Geography

Intent

To develop great geographers:

  • Enable all our geographers to understand the physical processes that shape the world around them
  • Assess the complex range of human processes that influence their everyday lives
  • Promote a curiosity in our pupils so they are always searching, stretching themselves outside of their comfort zone and experience things they haven’t before
  • Skilled young geographers who are confident in using different sources of geographical data
  • Through the planning and sequencing of lessons geographers are able to reach justified decisions and reasoned conclusions about geographical issues make decisions at a variety of scales.
  • Be empathetic who care for our world at all scales and can think beyond how they feel to consider other points of views so they can have a positive impact on their own and others futures, to be positive global citizens for future learning and employment.

Implementation

  • Teach our powerful knowledge in a variety of creative and inspiring ways
  • Teach lessons that allow pupils to demonstrate their independence and follow their curiosity
  • Teach lessons which actively promote geographical literacy and oracy
  • Provide opportunities for pupils to embed core knowledge and actively recall this
  • Provide opportunities for pupils to gain fluency with geographical skills

Year 7 and 8

Year 7

  • Passport to Geography (location)
  • From here to there and back again (map skills)
  • Nottingham
  • South America
  • Weather

Year 8

  • Africa
  • Risky World
  • Asia

GCSE

​Overview

Course outline

The physical geography element of the course includes:

  • Survival threats: extreme weather, tectonic hazards (earthquakes & volcanoes), climate change.
  • What is special about the UK landscapes: roaring rivers and dramatic coasts.
  • Destroying our planet: how humans exploit the rainforest.
  • The stage for World War Three: Antarctica.

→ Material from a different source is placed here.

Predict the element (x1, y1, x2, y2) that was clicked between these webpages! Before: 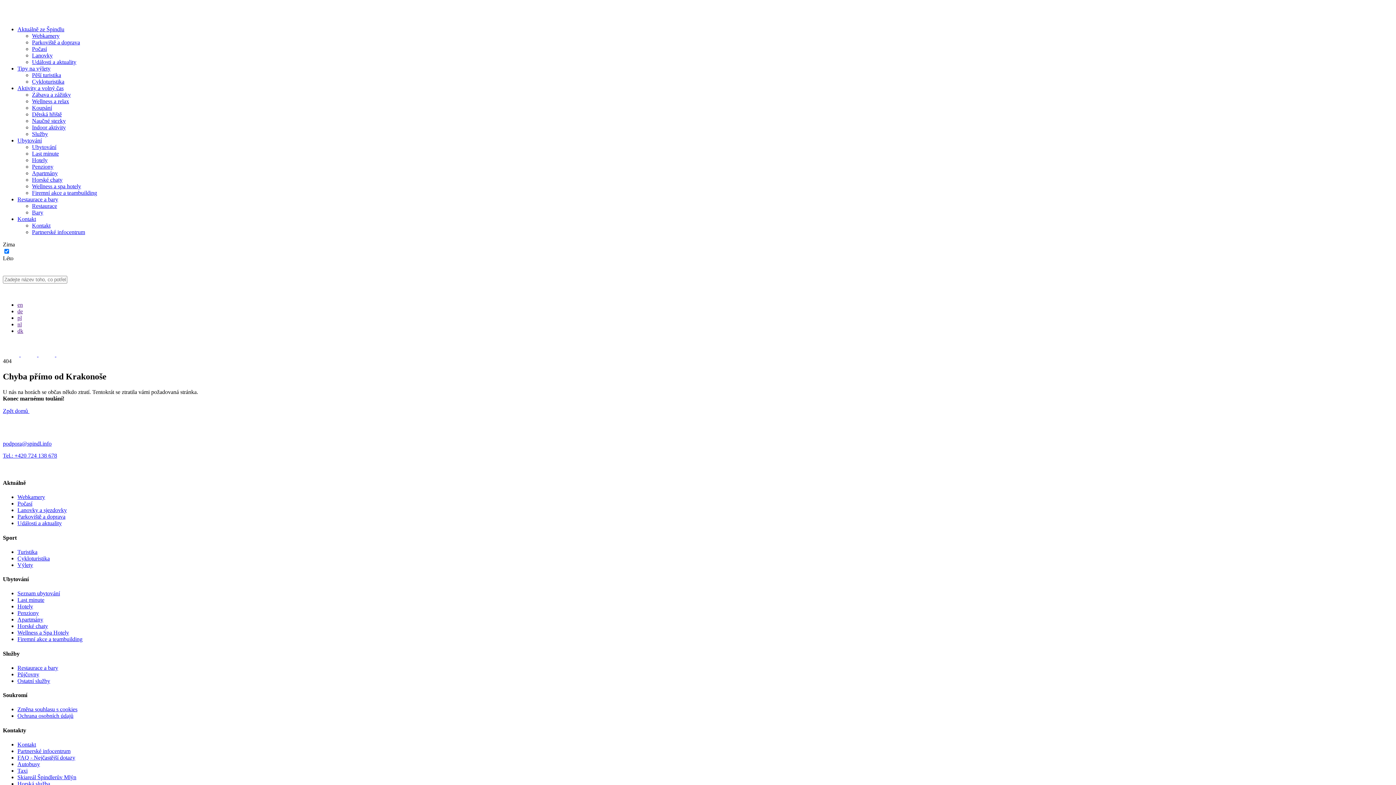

The human geography element of the course includes:

  • Poor world cities: hidden gems? – challenges and opportunities for people living there .
  • Rich world cities: has the shine gone dull? - challenges and opportunities for people living there.
  • Is it ok for some people to be poor? – tackling the poverty crisis.
  • Will we run out of puff? – resource issues focusing on food, energy and water.

There will be a minimum two full days of fieldwork which covers the following elements:

  • Human Geography: a local investigation and Physical Geography: a regional investigation.

Assessment details

There will be 3 exams:

  • Physical Geography and Geographical Skills (35%)
  • Human Geography and Geographical Skills (35%)
  • Fieldwork (30%)

Additional Information

A GCSE in Geography will develop a range of transferable skills including:

  • IT, communication, independent research and strong presentation skills
  • Team work and time management

These could be useful in the following areas: Expedition leader, travel writer, TV researcher, conservation worker, architect, urban planner, environmental consultant, financial risk assessor, transport/logistics manager, diplomat, human rights officer, armed forces, surveyor, town planner, environmental engineer (all fields of engineering), marketing, social worker, hydrologist, hazard prediction and management and weather presenter.